Tiberio Graziani, direttore di “Eurasia”, è stato intervistato il 26 u.s. dall’IRNA (Islamic Republic News Agency), agenzia di stampa iraniana, a proposito della relazione del presidente Obama al Congresso sull’uso del “soft power” nei confronti dell’Iran.
L’intervista in versione integrale e in lingua originale (farsi) può essere letta cliccando qui.
Il direttore Graziani ha notato come il soft power di Obama sia indirizzato a destabilizzare l’attuale governo di Tehran, screditandone il presidente ed influendo sulle normali dinamiche interne al ceto dirigente ed alla democrazia iraniana.
Il fine ultimo, ha proseguito Graziani, è quello di ridimensionare non solo Ahmadinejad, ma l’Iran stesso, nello scacchiere regionale (Vicino e Medio Oriente) ed in quello globale (multipolare). Gli USA mal sopportano l’intesa strategica di Tehran con Mosca e Pechino, un asse fondamentale per il consolidarsi dell’ordinamento multipolare, che rappresenterebbe la fine delle politiche egemoniche di Washington.

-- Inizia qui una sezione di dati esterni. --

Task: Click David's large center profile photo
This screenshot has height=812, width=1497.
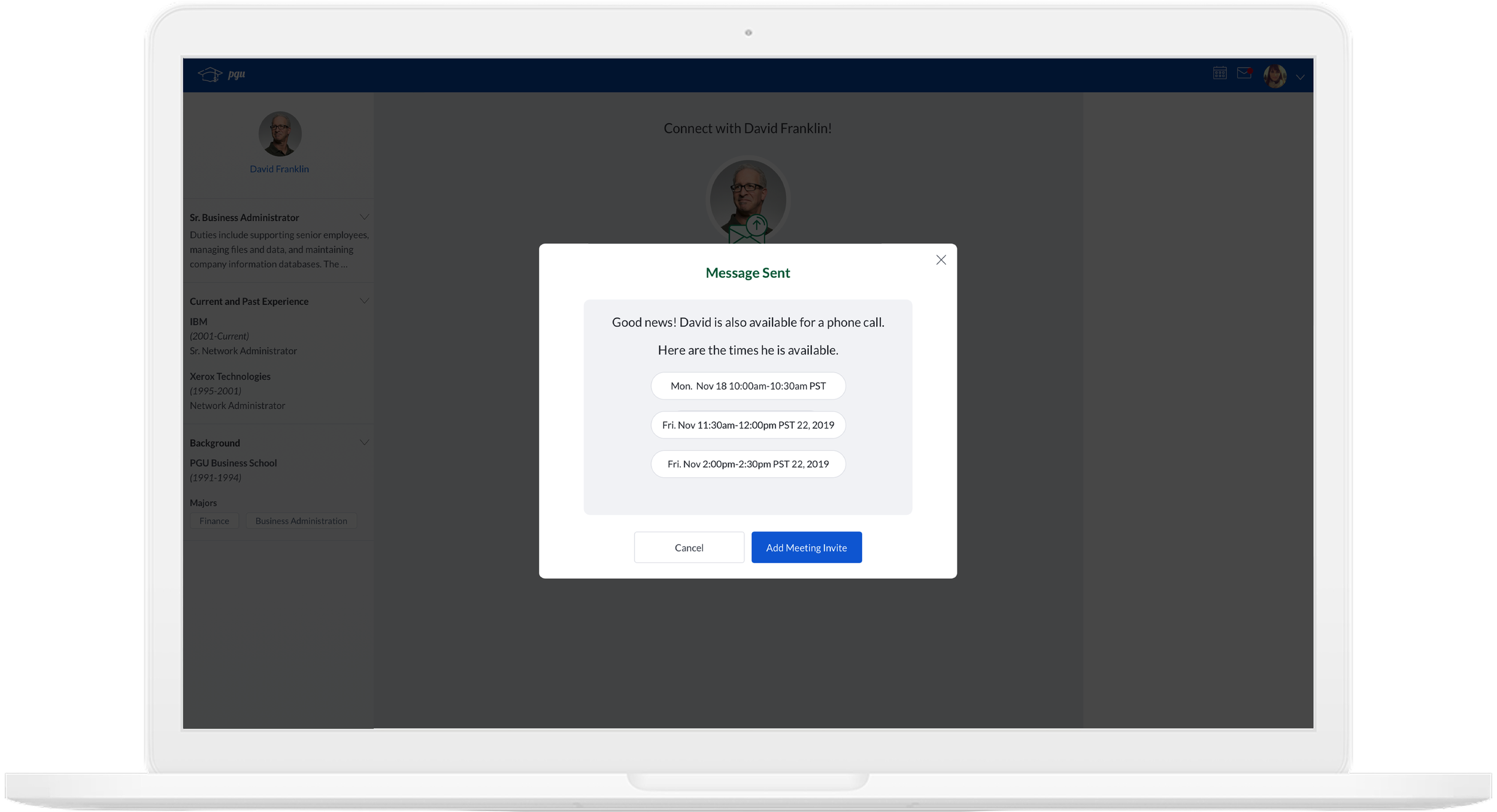Action: pyautogui.click(x=747, y=192)
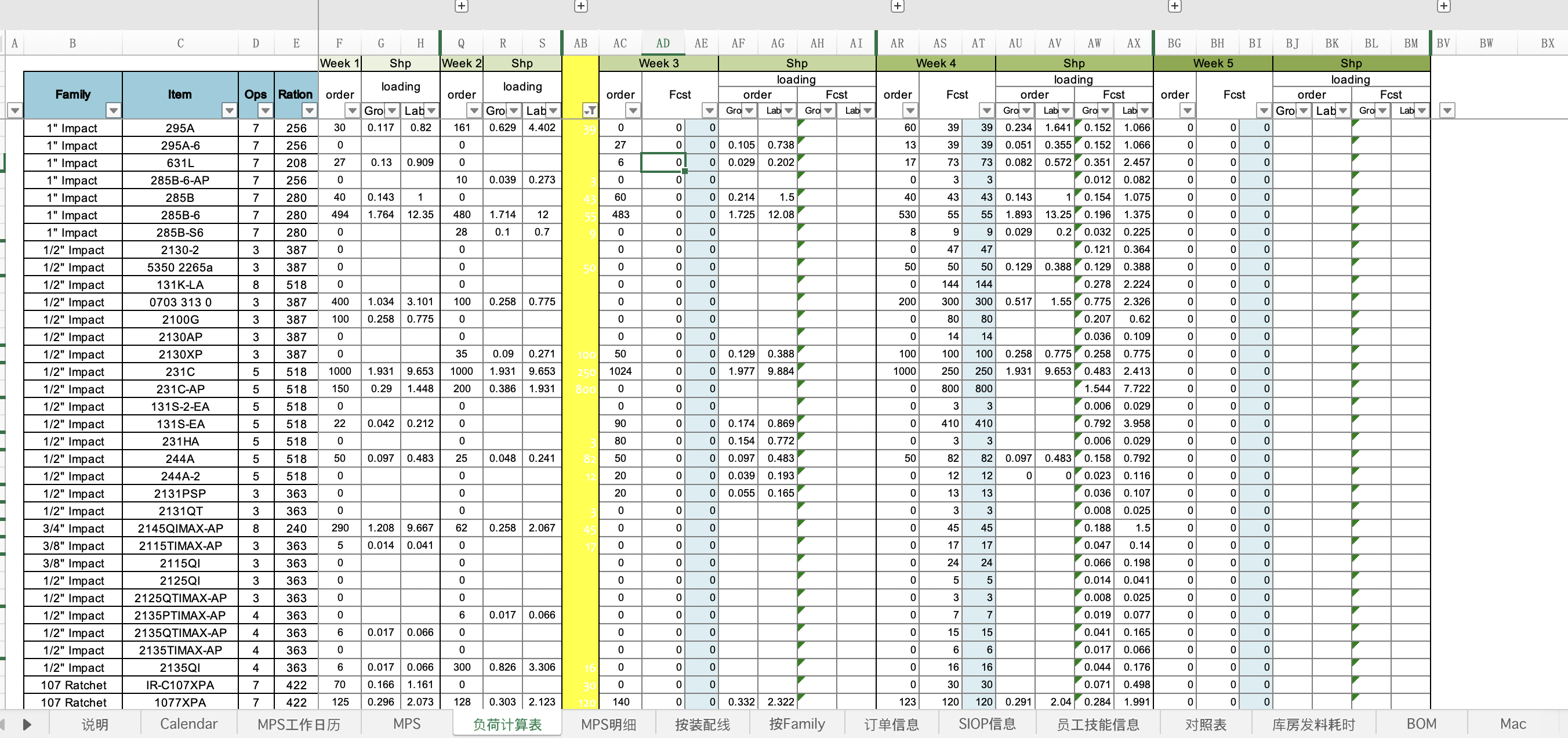This screenshot has height=738, width=1568.
Task: Click the sheet tab scroll right arrow
Action: click(27, 725)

L’uso del soft power, ha affermato il Direttore, non è nuovo per gli USA: esso è una delle loro armi tradizionali, assieme all’aggressione militare ed alla cosiddetta “diplomazia del dollaro”. Il ricorso al soft power si focalizzerà sull’informazione che passa attraverso Internet e sulle organizzazioni non governative ufficialmente devote alla difesa dei “diritti umani”. Una parte importante sarà costituita dall’aspetto tecnologico relativo, verosimilmente, al sabotaggio delle notizie ufficiali e dei siti internet governativi.